I am also having the same issue with Argument Completion Drills. For about less than half of my answers, I am able to fill in the conclusion, but I arrive at the logical equivalent of the answer rather than the "correct" answer.

In my steps, I first find the contrapositives of all premises and conclusion (for missing premise drills). Then I proceed to find the missing connection between 2 variables. Once I have done so, I find the contrapositive (reverse and negated) of that statement. Is my approach correct?

Many thanks in advance.

shunhe August 7, 2020

Hi @kmy265,

Thanks for the question! Don’t worry about that! Like you mentioned, the contrapositive is 100% identical in meaning to its original statement.
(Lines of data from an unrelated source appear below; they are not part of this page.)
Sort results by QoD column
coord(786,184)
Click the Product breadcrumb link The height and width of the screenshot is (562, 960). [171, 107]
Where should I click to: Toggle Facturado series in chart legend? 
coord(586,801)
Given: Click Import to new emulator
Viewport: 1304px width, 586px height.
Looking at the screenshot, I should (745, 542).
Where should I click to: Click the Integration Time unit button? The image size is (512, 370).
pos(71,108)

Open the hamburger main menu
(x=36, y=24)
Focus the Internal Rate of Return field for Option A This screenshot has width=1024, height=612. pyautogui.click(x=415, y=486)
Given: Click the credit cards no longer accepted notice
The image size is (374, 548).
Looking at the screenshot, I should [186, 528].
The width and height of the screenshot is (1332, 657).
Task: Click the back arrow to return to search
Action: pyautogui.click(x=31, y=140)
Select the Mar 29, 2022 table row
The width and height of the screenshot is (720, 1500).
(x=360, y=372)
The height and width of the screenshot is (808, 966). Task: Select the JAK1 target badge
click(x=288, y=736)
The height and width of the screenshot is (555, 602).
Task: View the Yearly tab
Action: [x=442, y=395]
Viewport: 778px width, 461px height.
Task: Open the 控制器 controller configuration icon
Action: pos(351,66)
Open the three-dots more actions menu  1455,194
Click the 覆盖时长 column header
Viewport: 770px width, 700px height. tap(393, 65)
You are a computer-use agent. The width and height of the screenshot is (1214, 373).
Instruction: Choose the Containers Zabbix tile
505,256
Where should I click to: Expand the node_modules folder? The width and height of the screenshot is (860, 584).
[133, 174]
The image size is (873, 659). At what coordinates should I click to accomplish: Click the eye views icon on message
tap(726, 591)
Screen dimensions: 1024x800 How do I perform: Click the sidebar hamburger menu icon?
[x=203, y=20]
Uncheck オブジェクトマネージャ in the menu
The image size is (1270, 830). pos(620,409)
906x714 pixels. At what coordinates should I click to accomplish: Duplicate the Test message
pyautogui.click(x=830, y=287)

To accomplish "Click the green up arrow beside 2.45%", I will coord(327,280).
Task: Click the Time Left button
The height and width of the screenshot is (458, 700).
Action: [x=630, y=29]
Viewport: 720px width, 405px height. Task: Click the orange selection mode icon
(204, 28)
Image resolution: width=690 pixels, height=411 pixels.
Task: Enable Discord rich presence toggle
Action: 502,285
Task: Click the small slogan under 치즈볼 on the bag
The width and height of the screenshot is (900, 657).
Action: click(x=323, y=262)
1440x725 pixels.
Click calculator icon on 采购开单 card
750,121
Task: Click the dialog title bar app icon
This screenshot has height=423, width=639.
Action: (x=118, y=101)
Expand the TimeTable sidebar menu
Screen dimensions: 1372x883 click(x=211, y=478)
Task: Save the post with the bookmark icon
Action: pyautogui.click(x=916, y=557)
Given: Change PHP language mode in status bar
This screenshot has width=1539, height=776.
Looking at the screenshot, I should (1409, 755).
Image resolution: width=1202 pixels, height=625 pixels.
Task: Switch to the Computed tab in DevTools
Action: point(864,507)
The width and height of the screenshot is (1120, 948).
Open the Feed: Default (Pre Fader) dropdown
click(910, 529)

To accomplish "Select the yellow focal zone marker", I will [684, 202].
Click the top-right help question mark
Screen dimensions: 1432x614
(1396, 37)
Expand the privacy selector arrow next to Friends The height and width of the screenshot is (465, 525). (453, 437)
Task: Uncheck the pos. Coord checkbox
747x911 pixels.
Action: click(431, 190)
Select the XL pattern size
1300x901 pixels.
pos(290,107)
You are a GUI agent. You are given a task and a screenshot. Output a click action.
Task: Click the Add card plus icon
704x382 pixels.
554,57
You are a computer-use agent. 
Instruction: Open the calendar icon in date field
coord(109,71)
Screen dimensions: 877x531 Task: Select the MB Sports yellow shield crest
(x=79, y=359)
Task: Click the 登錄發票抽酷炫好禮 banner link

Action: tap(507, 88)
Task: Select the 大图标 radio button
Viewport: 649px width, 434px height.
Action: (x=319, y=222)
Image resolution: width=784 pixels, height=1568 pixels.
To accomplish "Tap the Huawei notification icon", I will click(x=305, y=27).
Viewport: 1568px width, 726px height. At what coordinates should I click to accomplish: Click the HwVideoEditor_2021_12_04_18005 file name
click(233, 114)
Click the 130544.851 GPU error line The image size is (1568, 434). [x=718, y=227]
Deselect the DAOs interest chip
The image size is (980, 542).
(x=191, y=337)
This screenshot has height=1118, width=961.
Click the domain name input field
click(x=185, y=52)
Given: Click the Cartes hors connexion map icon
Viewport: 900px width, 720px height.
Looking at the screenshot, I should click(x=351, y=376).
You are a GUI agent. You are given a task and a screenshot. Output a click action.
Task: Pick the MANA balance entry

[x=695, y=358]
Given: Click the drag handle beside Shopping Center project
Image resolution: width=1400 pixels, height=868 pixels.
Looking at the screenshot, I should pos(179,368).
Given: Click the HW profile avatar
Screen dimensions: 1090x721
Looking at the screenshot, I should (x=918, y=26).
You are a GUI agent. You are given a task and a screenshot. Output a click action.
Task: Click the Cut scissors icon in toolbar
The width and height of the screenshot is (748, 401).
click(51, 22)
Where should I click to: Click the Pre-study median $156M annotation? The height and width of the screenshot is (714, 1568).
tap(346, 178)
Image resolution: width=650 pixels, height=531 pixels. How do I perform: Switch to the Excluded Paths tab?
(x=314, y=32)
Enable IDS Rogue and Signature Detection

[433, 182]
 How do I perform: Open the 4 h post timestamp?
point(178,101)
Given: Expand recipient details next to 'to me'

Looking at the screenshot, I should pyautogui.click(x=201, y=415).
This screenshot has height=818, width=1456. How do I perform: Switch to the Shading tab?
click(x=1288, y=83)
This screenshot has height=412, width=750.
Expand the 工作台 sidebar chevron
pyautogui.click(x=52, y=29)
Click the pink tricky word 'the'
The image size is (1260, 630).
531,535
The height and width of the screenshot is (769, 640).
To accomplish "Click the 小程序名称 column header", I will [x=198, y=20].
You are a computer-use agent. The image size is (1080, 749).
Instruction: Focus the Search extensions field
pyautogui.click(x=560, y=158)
So if you’re getting the contrapositive as an answer, you’re getting the correct answer, just in a different form. It’s kind of like

Q: What’s 2+2??Answer one: 4
Answer two: Four
“Model” answer: 4

It’s the same thing, just expressed two different ways, both are correct answers. Similarly, if the flashcard says the correct premise is

A —> ~X

And you got

X —> ~A

It means you did it correctly. Just know that this can happen on the LSAT too. You might get

A —> B

And the answer choice might say

~B —> ~A

And so you should pick that one, because they’re logically equivalent.

Hope this helps! Feel free to ask any other questions that you might have.

tara June 4, 2021

How do I restart my quizzes???- without restarting all of my progress in the section? I messed up on a quiz and I need to reset it for accuracy.